Rural health providers have a long to-do list for Congress.
Driving the news: When the chairman of the powerful House Ways and Means Committee last month put out a call for ideas on shoring up rural America’s fraying health care system, rural providers came prepared.
- The National Rural Health Association sent a letter last week outlining actions Congress can take, ranging from enhanced support for staff retention at the poorest facilities to carveouts from some controversial policies strongly opposed by the broader hospital industry.
Why it matters: Eighty percent of rural areas in the country are medically underserved areas, while rural Americans tend to be older, sicker and poorer than their urban counterparts. Almost 200 rural hospitals have closed in the past two decades, and hundreds more are on the brink of financial collapse.
The rural providers called on Congress to:
- Exempt rural hospitals from price transparency rules, calling them “costly and burdensome” for the facilities.
- Increase payment rates and force Medicare Advantage plans, who account for a growing share of their patients, to speed up payments that providers say are taking too long to arrive.
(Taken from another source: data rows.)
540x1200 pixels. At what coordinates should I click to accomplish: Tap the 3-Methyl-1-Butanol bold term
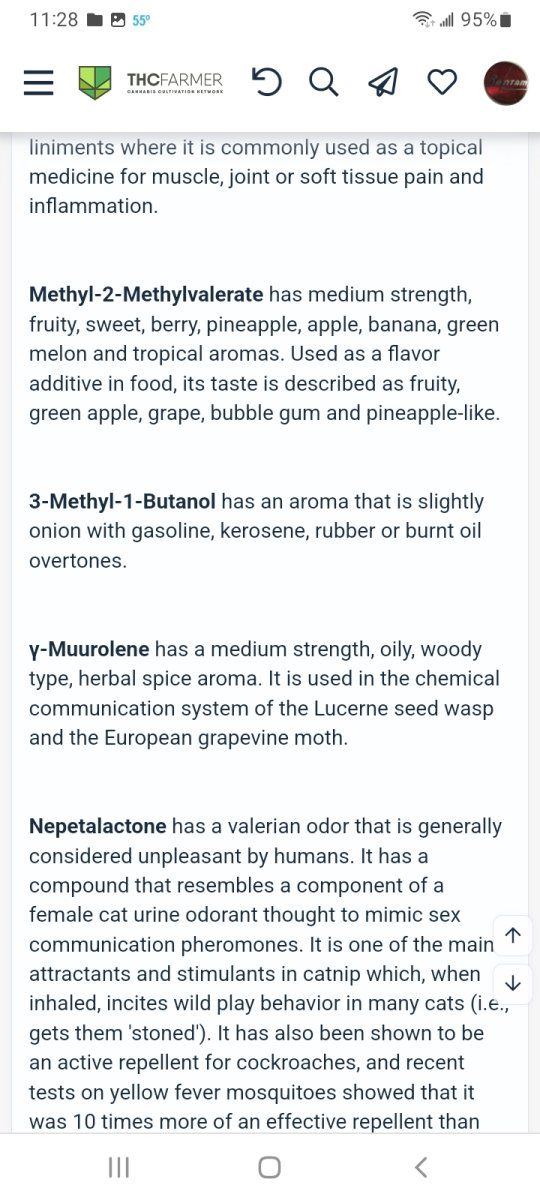click(x=122, y=502)
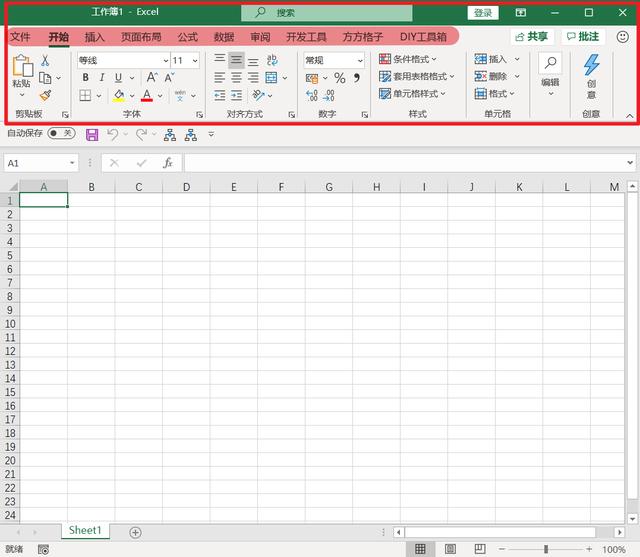The height and width of the screenshot is (557, 640).
Task: Toggle italic formatting
Action: [102, 78]
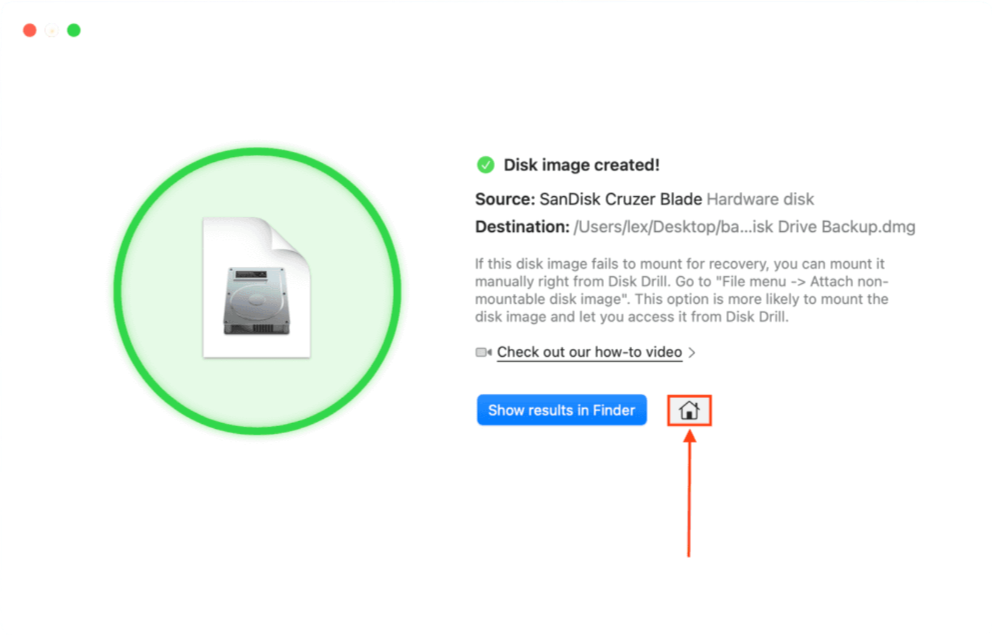Click the chevron arrow after how-to video
The height and width of the screenshot is (635, 992).
coord(692,352)
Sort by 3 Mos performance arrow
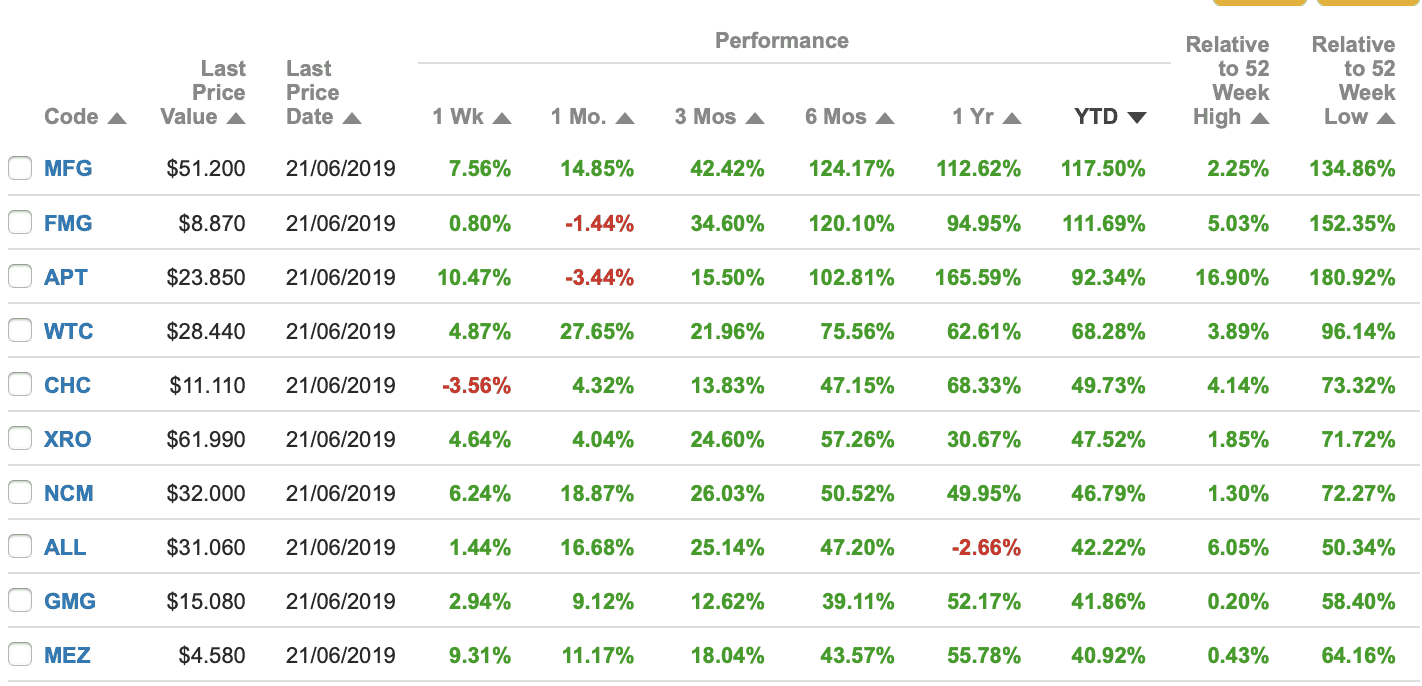This screenshot has width=1422, height=686. (755, 118)
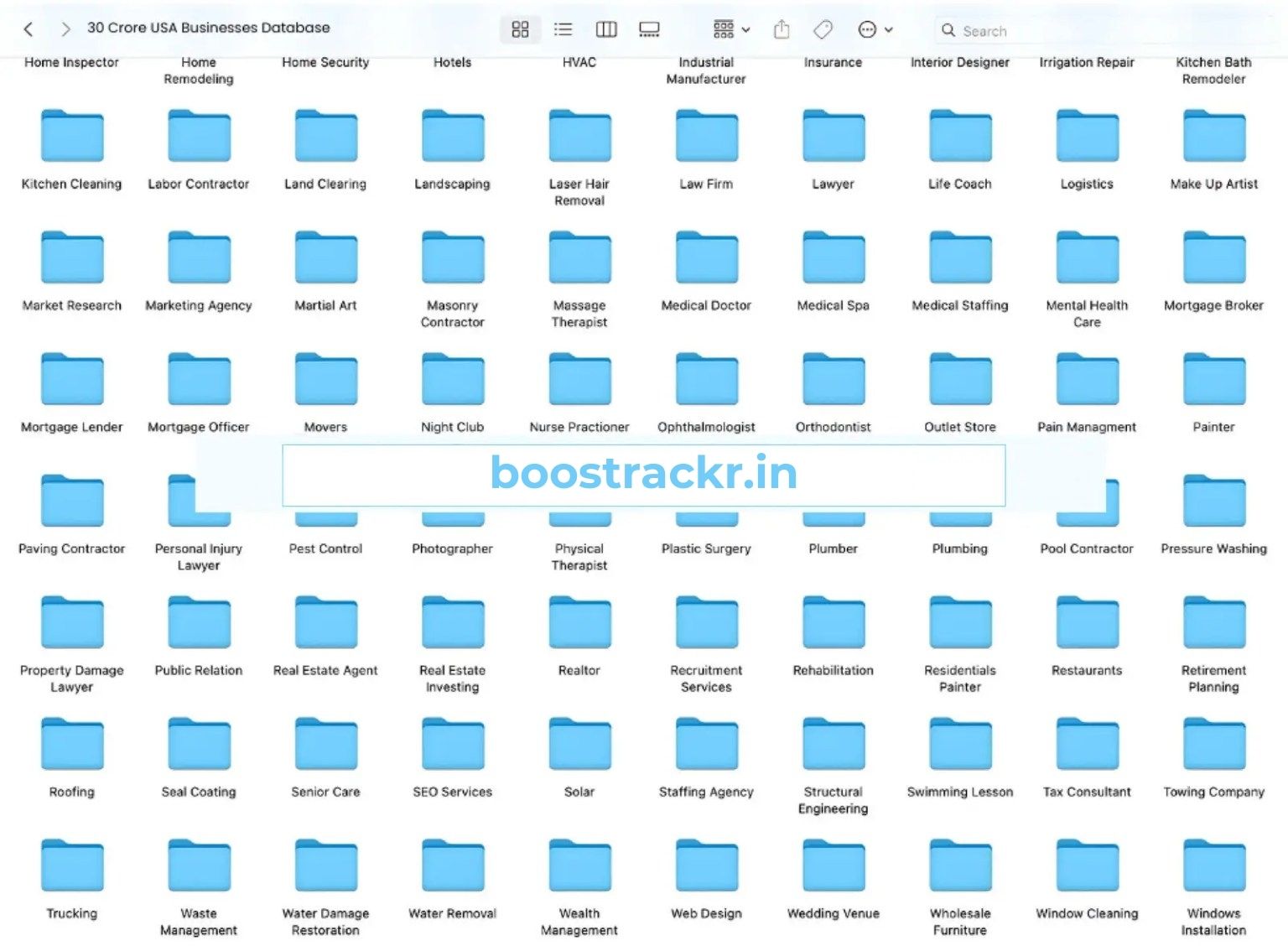Open the group-by dropdown

coord(730,30)
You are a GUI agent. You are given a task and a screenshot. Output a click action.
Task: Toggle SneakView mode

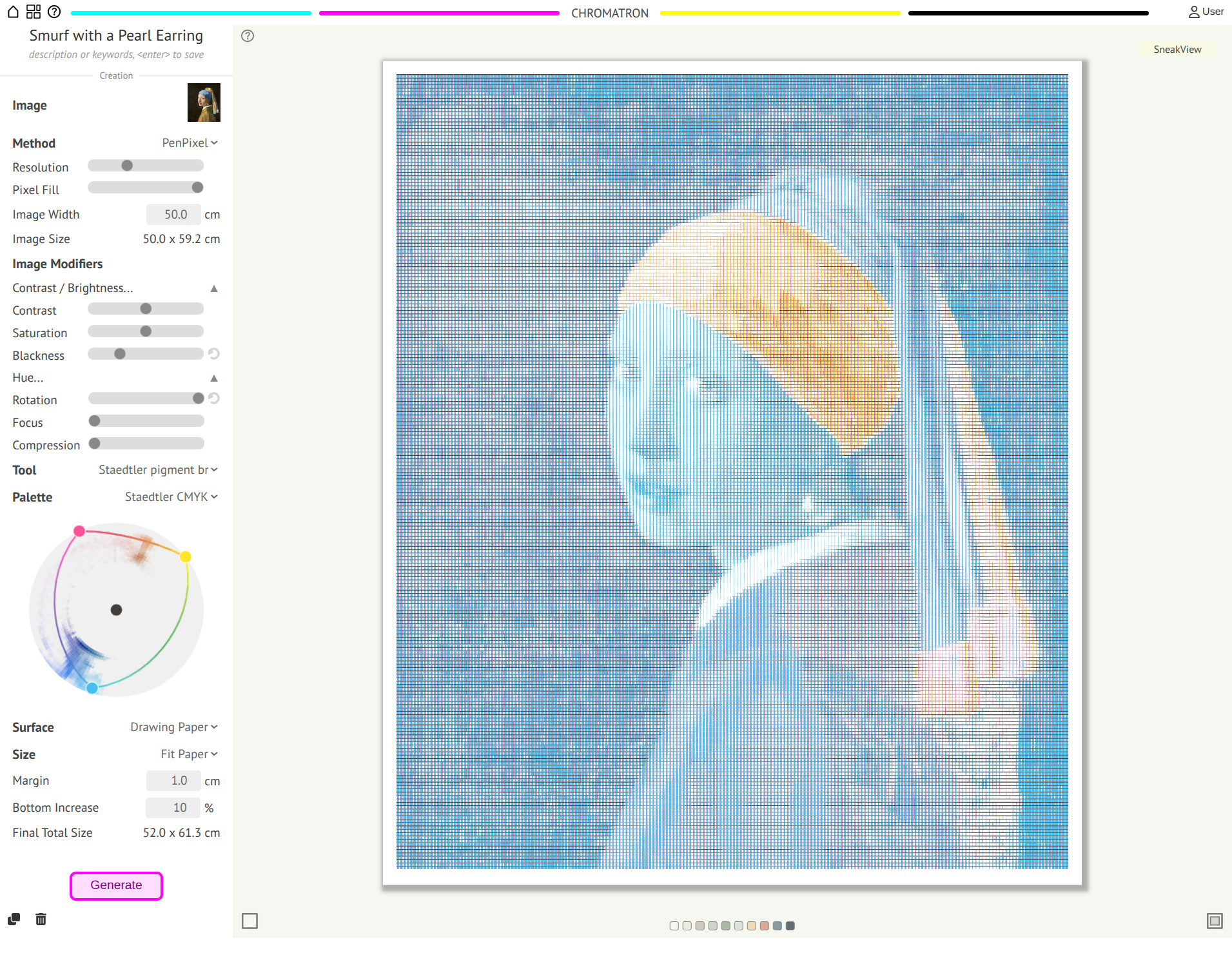[x=1177, y=50]
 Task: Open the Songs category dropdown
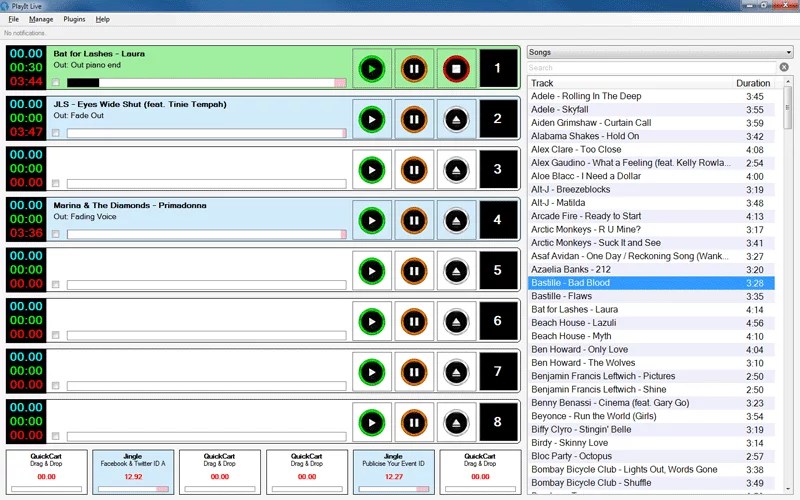(659, 51)
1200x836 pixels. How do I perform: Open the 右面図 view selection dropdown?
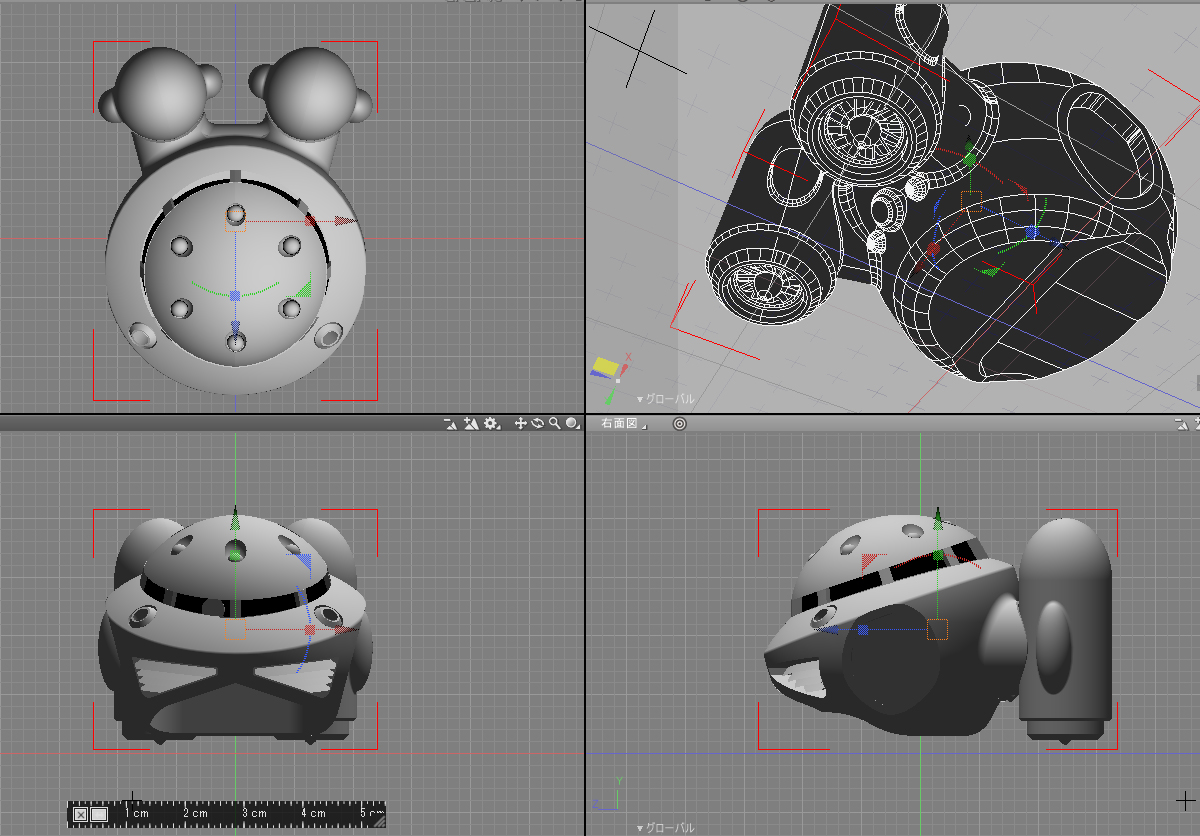(621, 424)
- Authorize Medicare to extend a policy that boosts reimbursement to hospitals that pay lower wages to their employees, which aims to lessen pay disparities between rural hospitals and higher-wage facilities usually in urban areas.
- Maintain rural hospitals’ access to the 340B federal discount drug-purchasing program as Congress weighs changes to it, and make it easier for different rural provider types to participate in the program.
- Permanently extend telehealth flexibilities put in place during the pandemic.
- Help rural providers move away from fee-for-service payment and into value-based payment programs. The providers say they have been largely overlooked in alternative care models coming out of Medicare’s innovation lab.
Of note: NRHA said rural hospitals should be exempt from future site-neutral hospital payment policies that Congress is considering.
- The organization also pushed back on the Biden administration’s proposal to set required staffing levels in nursing homes, warning many rural facilities would struggle to satisfy the mandate.